In Section 13.6, adjusted mean BMI values were obtained for the two nominal variables exercise and tobacco_now. A drawback of the approach used is that these four adjusted means were estimated for the four combinations of these two factors considered simultaneously, leaving one without adjusted estimates for the two levels of each variable considered separately (e.g., the adjusted "marginal" mean for exercise = 1 regardless of the level of tobacco_now, etc.). Given that no product term between exercise and tobacco_now was included in the model, the computation of these four marginal adjusted means should be possible.

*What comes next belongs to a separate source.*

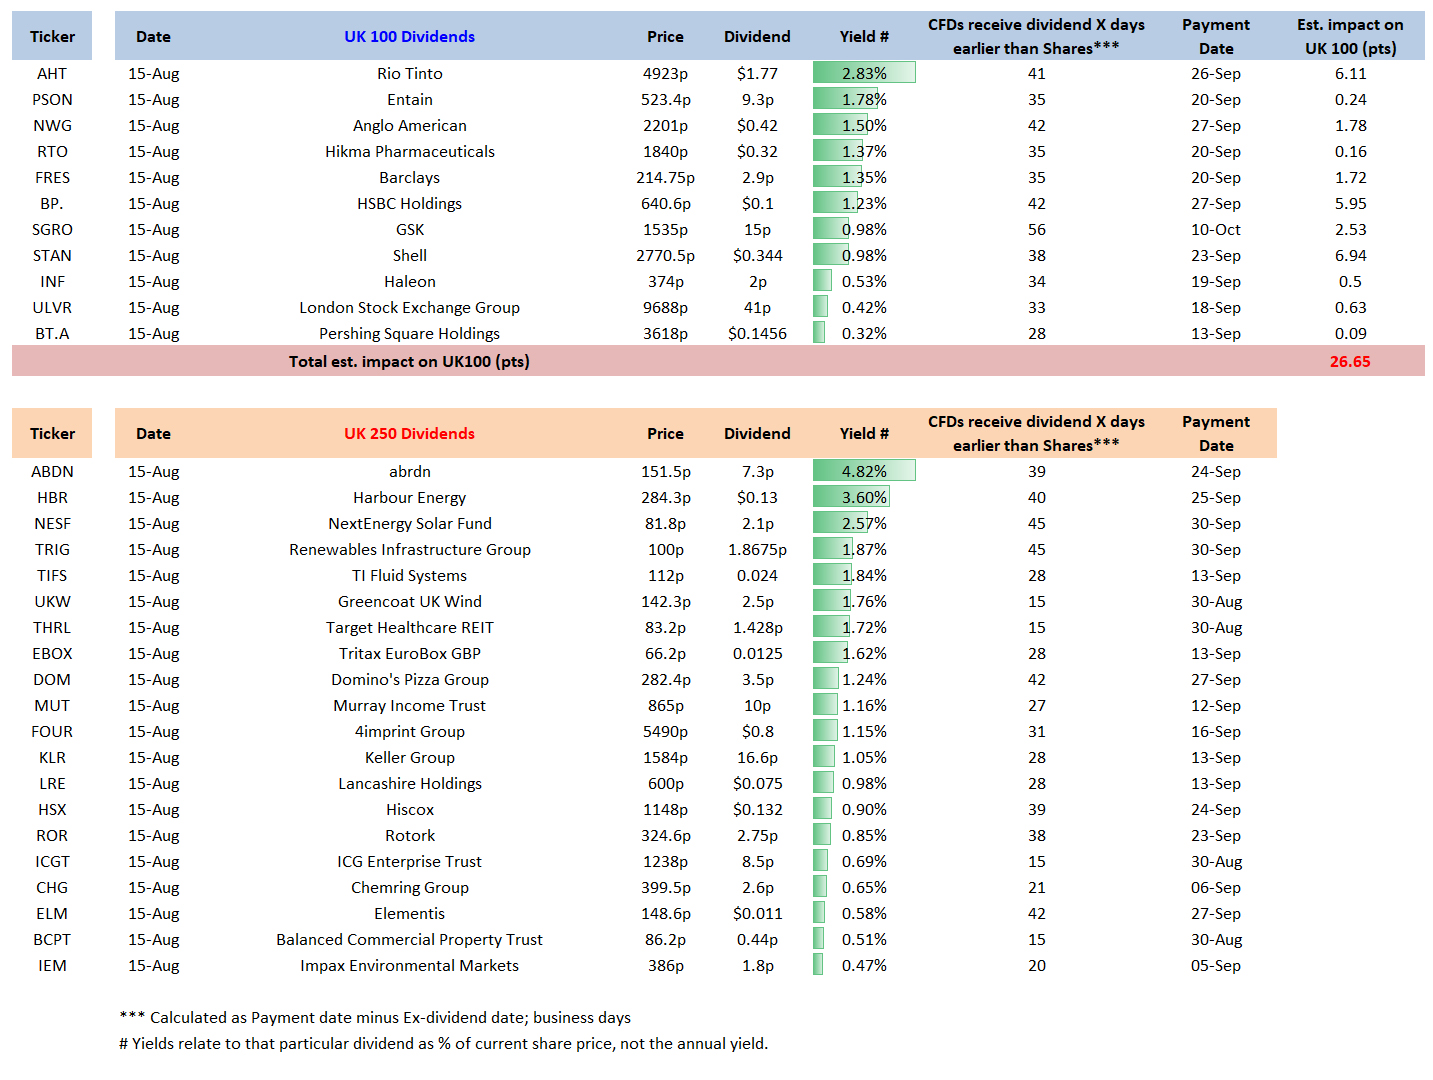Click the UK 100 Dividends header
The height and width of the screenshot is (1080, 1433).
pos(409,37)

One approach is to use estimates for the "average" value of the nominal factor being controlled, but it is unclear which values should be used for exercise or tobacco_now, given that these dichotomous variables take on only the values 0 and 1. Two possible options are
1. For the two levels of exercise, estimate the adjusted mean BMI assuming a value of 0.5 for tobacco_now. Similarly, for the two levels of tobacco_now, assume a value of 0.5 for exercise. Specifically, the adjusted means for both values of exercise would be estimated by Ŷ = β0 + β1(drink_days) + β2(poor_sleep_days) + β3(exercise) + β4(0.5). A criticism of this approach is that, since no person could have an observed value of 0.5 for either factor, using 0.5 may yield unrealistic estimates. A second issue is that, for population-based studies such as the BRFSS, values of 0.5 may represent unrealistic choices for the sample prevalences of these variables (see option 2 of this problem). This is because the sample distributions of exercise and tobacco_now are not perfectly balanced, with exactly 50% of the population having the value 1 for each variable. This approach for computing adjusted means is revisited in the discussion of ANOVA in Chapter 17.

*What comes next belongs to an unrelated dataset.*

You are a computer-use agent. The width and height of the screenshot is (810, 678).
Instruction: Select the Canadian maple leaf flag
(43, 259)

2. For the two levels of exercise, estimate the adjusted mean BMI assuming that the sample prevalence for current tobacco use is 16.1%. For the two levels of tobacco_now, assume that the sample prevalence for exercise is 79.9%. This is known as the observed margins weighting, conditional, or conditional margins approach and is the simplest of a set of techniques known as standardization methods (Wilcosky and Chambless 1985). By using sample prevalences for these dichotomous predictors, one is effectively using the analog of sample means for continuous covariates. As with option 1, option 2 assigns a non-observable value to a variable taking only the values 0 and 1.
Both of the above options are readily computed in SAS, although there are even more approaches, such as stratified and marginal methods (Wilcosky and Chambless 1985; Flanders and Rhodes 1987). Using each of the two options described above and the output in Section 13.6, estimate the adjusted mean BMI for the levels of exercise and tobacco_now. How do these estimates compare to each other and to the different sets of adjusted means in Section 13.6?